George Packer Chosen to Write Bio of Richard Holbrooke
The career of former Asia Society Chairman Richard Holbrooke, who died last December at the age of 69, will be the subject of a book by New Yorker staff writer George Packer, who wrote a lengthy profile of Holbrooke for the magazine in 2009.
In a career spanning nearly five decades Holbrooke became one of America's most prominent diplomats, starting with his tenure as a young State Department official in Vietnam during the Johnson administration and ending with his service as special envoy to Afghanistan and Pakistan for President Obama. He served as Asia Society's Chairman from 2002 until the Obama appointment in early 2009.
Holbrooke's widow, Kati Marton, is giving Packer exclusive access to the voluminous archive Holbrooke had amassed documenting his life's work, apparently in the hopes of one day writing a memoir.

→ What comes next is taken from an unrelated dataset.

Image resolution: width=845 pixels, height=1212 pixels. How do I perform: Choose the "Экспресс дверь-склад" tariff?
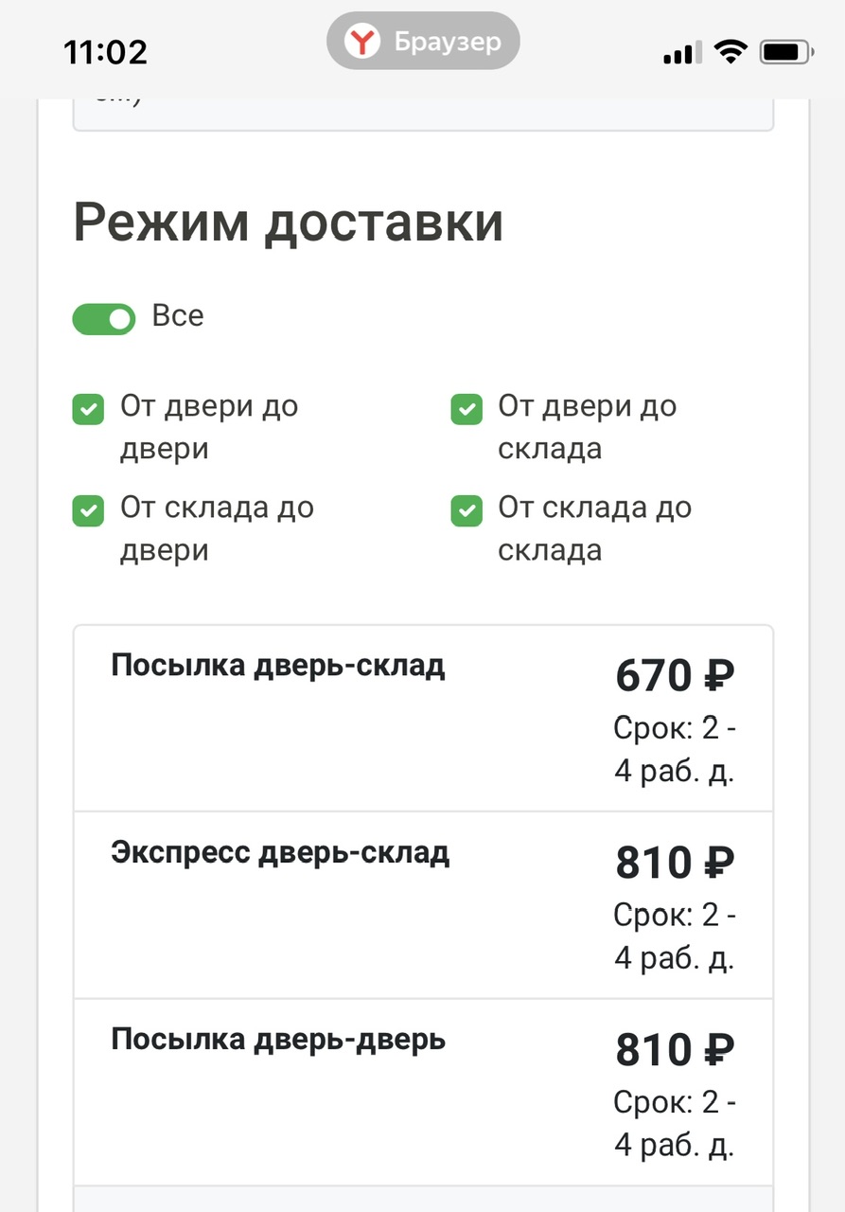[x=280, y=853]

Packer, whose book about the early phase of America's war in Iraq, The Assassin's Gate, was a finalist for the 2005 Pulitzer Prize, intends the new book to double as a history of American foreign policy over the last 50 years. As he said of Holbrooke to the New York Times yesterday, "He had such an outsized life that connected with so many important periods of recent American history."
The book is scheduled for publication by Alfred A. Knopf in 2016.